__DATA SHOWN__.

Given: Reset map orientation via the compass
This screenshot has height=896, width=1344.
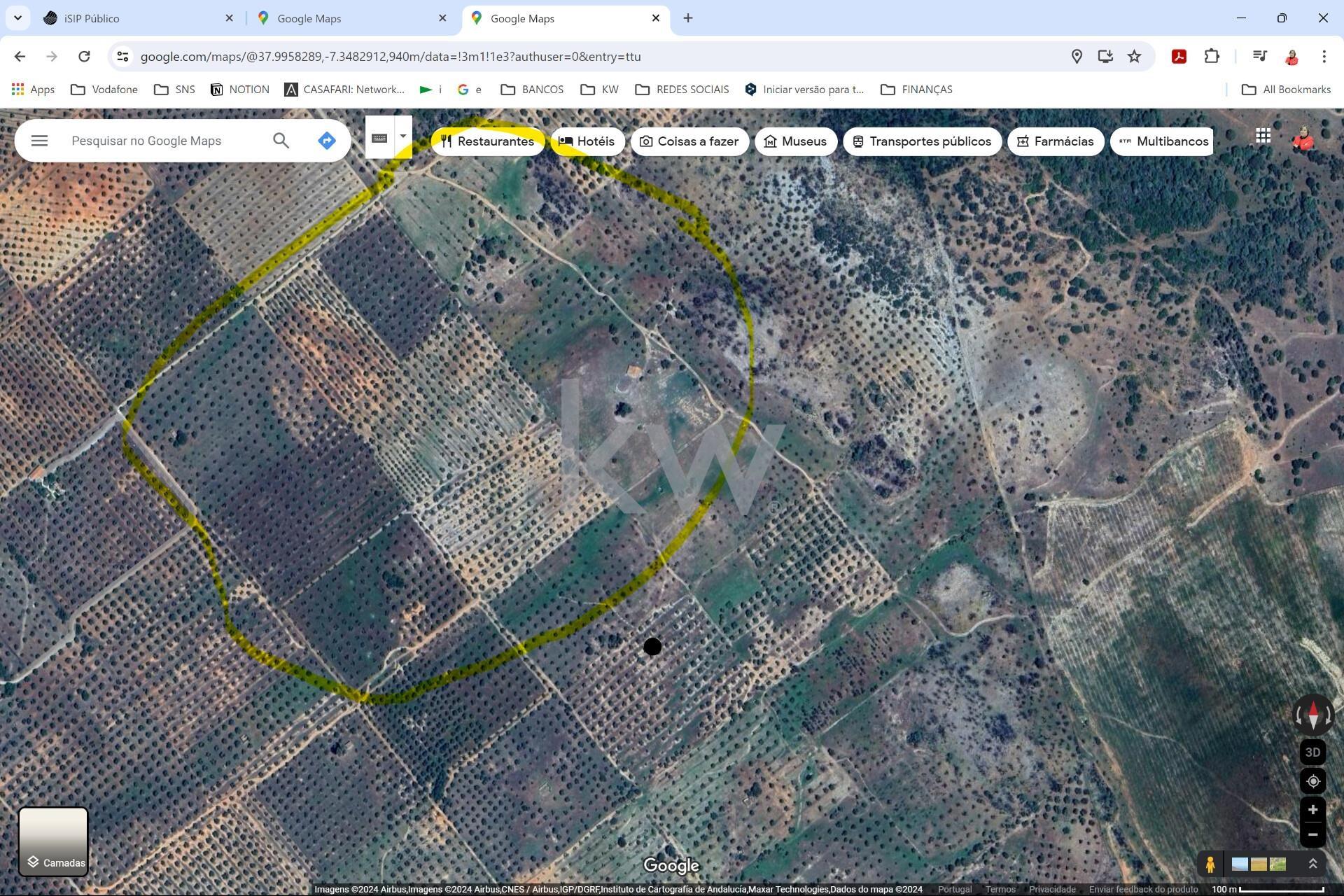Looking at the screenshot, I should tap(1312, 715).
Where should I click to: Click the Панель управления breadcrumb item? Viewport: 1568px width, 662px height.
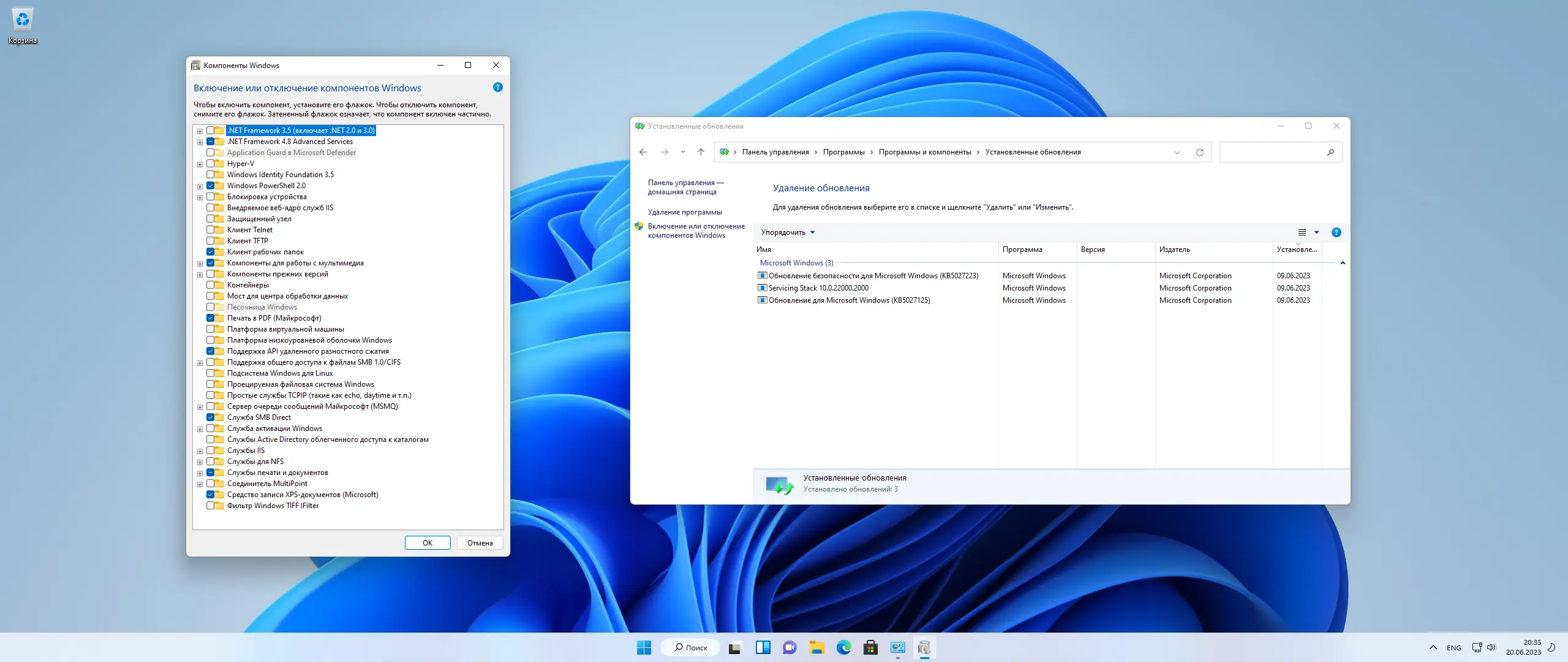(775, 152)
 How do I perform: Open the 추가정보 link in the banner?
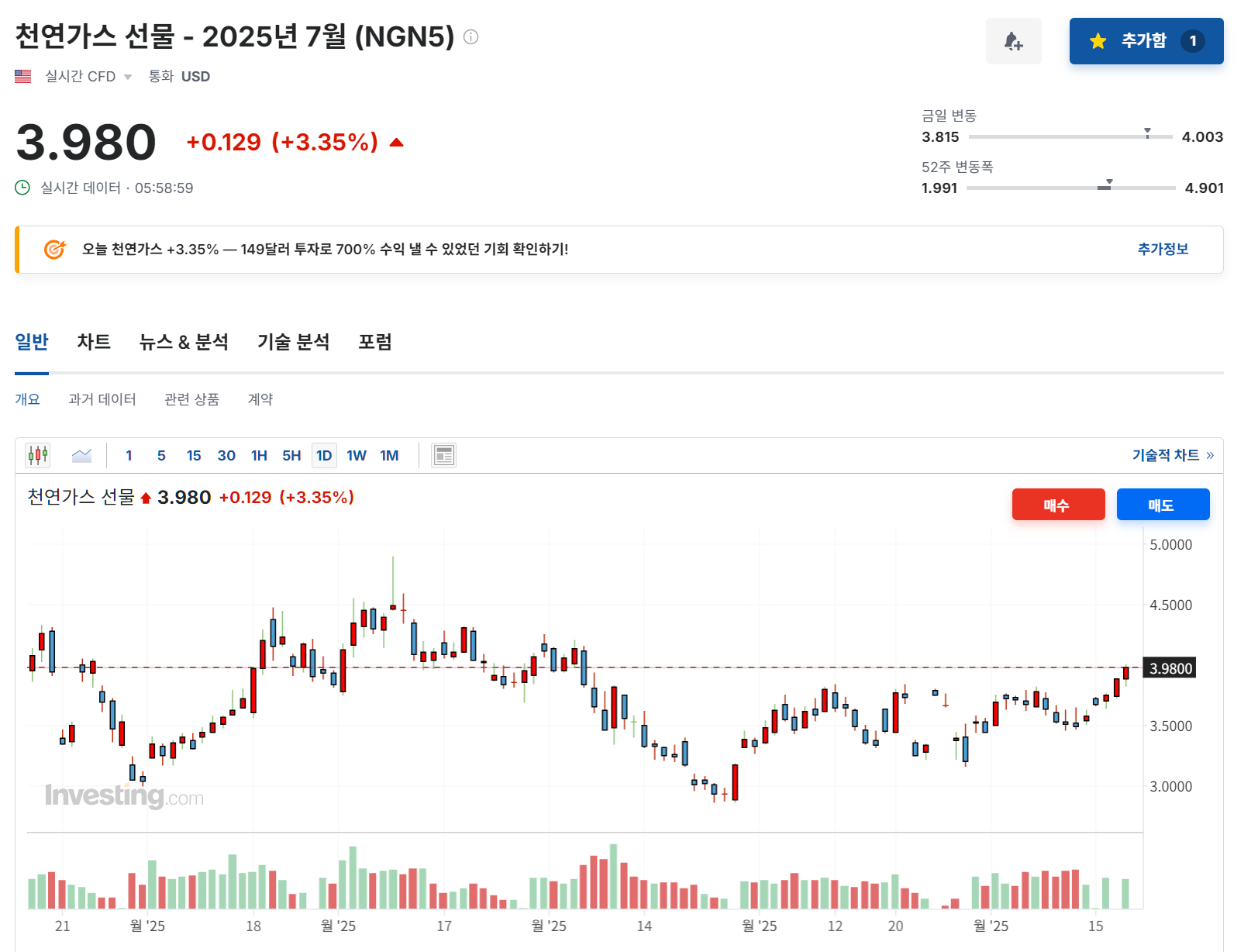[1162, 249]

__YOUR ASSIGNMENT__.
Please print the data above once more, exactly as it appears, with no pictures.

__WRITTEN RESPONSE__.
Given: Reset map orientation via the compass
This screenshot has height=896, width=1344.
Looking at the screenshot, I should tap(1312, 715).
Where should I click to: Click the Панель управления breadcrumb item? Viewport: 1568px width, 662px height.
(775, 152)
 How do I perform: Open the 추가정보 link in the banner?
[1162, 249]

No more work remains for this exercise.